**BRIEF**
Set down, exactly as written, the lines from the line holding "You are a GUI" to the end of the data, inclusive, skipping any pictures.

**SUPPLIED ENTRIES**

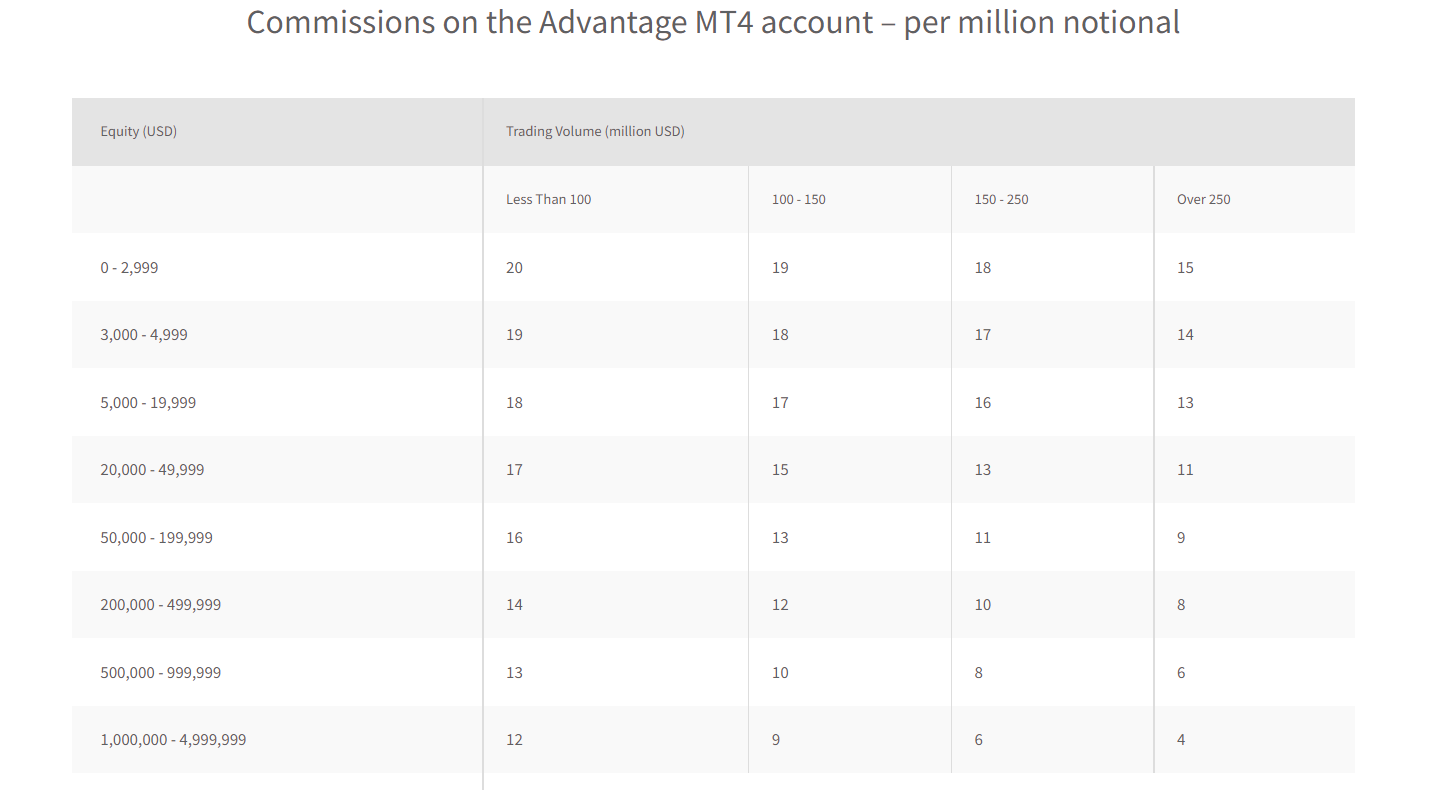
Task: Click the 1,000,000 - 4,999,999 equity row label
Action: [x=173, y=739]
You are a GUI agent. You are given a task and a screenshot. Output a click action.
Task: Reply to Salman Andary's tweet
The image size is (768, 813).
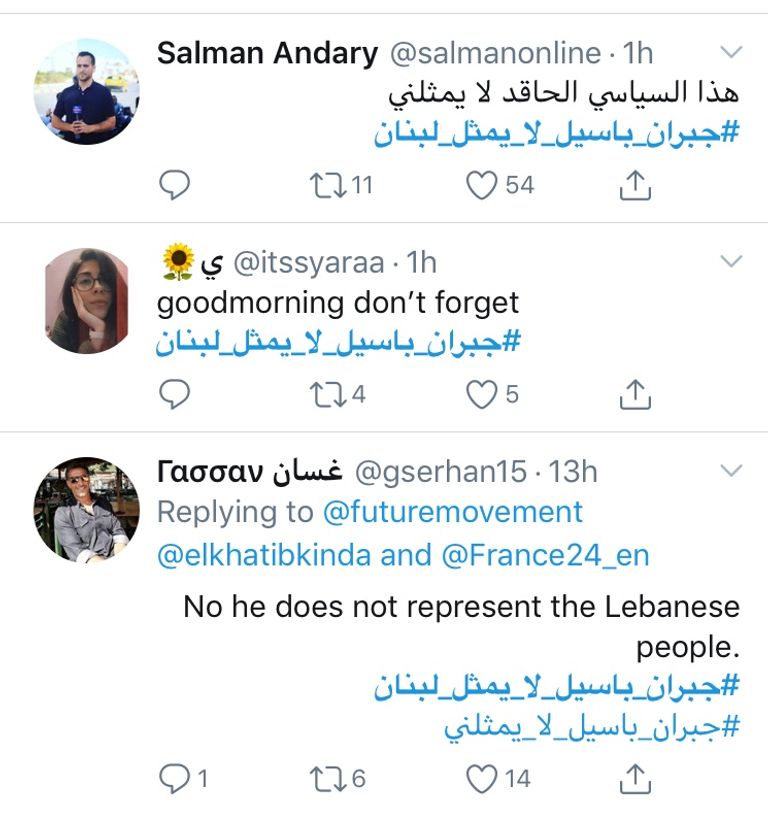[175, 183]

**THE ANSWER**
You are a GUI agent. You are given a task and a screenshot. Output a click action.
Task: Reply to Salman Andary's tweet
The image size is (768, 813).
[175, 183]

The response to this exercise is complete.